The clear balloons from AliExpress are the most economical way to fly superpressure balloons. They cost in the range of $1.50 each and two are required. They have survived at least 9 complete circumnavigations of the earth. They float a little lower than the SBS-13 so they are a bit more likely to run into weather and fail. The most important issue is the quality control at the manufacturer is not quite good enough.
The balloons can be inflated with gas and used as is but you run the risk of having a defect in the plastic that you do not see. If that is the case, the balloon may begin to leak during ascent or it may develop a pinhole leak in a day or two. You can increase your probability of success by prestretching and endurance testing.
The balloons are able to tolerate about .5 psi differential pressure. If the balloons are inflated to .5 psi and held there for a couple days, the failures of the seams or the development of pinhole leaks will be detected and the good balloons found.
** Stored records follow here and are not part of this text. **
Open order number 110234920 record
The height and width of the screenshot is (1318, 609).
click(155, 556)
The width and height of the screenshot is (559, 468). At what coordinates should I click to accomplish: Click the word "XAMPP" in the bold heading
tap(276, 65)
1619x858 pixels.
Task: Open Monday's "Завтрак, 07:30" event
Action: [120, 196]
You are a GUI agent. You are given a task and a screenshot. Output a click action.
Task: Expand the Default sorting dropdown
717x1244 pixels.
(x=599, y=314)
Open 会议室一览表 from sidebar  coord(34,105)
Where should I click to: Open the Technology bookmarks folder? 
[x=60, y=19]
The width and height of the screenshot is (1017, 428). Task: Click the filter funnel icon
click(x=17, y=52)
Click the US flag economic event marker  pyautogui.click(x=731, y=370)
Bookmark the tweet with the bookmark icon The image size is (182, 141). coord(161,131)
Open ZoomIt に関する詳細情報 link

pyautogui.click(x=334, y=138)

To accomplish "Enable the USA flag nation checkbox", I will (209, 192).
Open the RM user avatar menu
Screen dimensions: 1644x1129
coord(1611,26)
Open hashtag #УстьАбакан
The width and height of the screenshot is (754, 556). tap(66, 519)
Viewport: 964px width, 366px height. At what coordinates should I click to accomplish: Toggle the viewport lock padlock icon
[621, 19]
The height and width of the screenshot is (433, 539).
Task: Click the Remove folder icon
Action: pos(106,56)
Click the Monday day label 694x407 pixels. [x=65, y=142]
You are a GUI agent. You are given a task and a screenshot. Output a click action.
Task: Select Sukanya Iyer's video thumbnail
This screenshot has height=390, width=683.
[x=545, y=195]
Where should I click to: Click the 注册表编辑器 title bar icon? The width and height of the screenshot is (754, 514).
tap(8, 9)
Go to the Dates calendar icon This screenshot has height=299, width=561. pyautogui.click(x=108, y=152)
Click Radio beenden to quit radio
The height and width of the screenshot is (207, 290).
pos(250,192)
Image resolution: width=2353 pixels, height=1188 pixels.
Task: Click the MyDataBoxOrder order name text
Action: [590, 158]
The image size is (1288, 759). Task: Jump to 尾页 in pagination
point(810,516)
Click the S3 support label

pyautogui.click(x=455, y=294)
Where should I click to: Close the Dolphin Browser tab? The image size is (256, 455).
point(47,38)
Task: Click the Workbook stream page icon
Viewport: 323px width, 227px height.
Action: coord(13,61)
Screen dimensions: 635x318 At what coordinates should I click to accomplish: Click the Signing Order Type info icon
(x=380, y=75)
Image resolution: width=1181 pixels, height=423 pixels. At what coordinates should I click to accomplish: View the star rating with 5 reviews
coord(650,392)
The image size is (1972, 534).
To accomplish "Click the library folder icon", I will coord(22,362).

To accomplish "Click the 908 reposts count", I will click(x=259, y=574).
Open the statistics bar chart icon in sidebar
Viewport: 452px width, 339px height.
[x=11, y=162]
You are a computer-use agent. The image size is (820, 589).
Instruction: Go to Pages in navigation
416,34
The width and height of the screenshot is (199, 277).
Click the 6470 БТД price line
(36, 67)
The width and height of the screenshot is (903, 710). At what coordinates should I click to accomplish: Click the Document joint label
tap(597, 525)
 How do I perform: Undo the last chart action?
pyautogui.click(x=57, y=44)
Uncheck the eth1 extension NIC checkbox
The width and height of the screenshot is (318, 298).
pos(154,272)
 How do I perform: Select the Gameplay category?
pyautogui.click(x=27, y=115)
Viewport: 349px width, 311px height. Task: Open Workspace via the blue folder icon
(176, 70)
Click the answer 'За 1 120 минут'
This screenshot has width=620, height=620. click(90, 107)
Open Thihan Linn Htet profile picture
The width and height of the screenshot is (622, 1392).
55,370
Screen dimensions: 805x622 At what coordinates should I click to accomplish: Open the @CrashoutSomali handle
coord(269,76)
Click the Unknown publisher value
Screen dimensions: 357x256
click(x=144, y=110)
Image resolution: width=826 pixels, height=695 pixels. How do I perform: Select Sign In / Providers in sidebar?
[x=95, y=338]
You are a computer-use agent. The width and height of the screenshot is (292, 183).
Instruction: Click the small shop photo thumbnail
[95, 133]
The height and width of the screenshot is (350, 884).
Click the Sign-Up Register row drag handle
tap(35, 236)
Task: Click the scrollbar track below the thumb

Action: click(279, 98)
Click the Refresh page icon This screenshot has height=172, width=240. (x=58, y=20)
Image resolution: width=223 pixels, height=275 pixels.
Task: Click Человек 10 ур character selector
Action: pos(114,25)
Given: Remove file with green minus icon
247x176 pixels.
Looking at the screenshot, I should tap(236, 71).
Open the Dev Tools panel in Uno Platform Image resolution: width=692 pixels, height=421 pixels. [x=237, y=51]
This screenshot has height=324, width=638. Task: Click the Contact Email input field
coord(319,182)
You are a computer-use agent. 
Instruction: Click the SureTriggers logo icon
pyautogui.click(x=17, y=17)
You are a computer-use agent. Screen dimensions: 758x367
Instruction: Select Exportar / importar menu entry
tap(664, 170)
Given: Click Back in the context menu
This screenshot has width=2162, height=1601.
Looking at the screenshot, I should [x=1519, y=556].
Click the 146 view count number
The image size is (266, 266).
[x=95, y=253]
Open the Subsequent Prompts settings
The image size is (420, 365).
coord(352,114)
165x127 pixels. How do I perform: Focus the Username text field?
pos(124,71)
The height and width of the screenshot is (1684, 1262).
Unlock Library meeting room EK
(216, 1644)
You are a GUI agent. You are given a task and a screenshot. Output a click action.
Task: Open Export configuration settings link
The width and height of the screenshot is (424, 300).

It is not uncommon to lose 20% or more of the balloons but at that price it makes sense.
The equipment needed to do that is simple. An aquarium air pump, a pressure guage for HVAC types of work and a glass cylinder or jar able to hold water about 18 to 24 inches deep (to be used for pressure control). For removing the air, a second air pump of the type suggested can be modified to be a small vacuum pump and used to pull out the air.
The air pumps at about $10 at amazon can be found under the title Tetra Whisper Easy to Use Air Pump for Aquariums
Instructions on how to convert it to a vacuum pump are here: https://www.instructables.com/Reverse-aquarium-pump-to-vacuum-pump/
There are probably quite a few pumps that can do this and this is just what I found.
A pressure guage is also needed. I found this one for about $30 on eBay: Digital Manometer Differential Pressure Meter Gauge 2 Pipes Air Flow Test ±2.999
The air pump feeds into aquarium air line, a tee routes one line to the cylinder filled with water, the next tee connects the pressure guage and then the line continues to the balloons with one tee per balloon until the last one. When the air pump is plugged in and air begins to flow, pinch the line after the water cylinder line and adjust the depth of the line so the pressure guage shows the pressure you like and just let it run. When all the balloons are filled and stretched, the excess air will bubble out in the water. Just let it run and see which balloons fail. A failure will either be a pop or the bubbler will stop. If the bubbles stop, pinch off the line to one balloon at a time and watch to see if the pressure is increasing. That will find the failed one and it can be replaced.
When you are satisfied that the balloons will last, switch the air pump with the vacuum pump, pinch off or close the line to the water column and wait. The air will be gone in a while.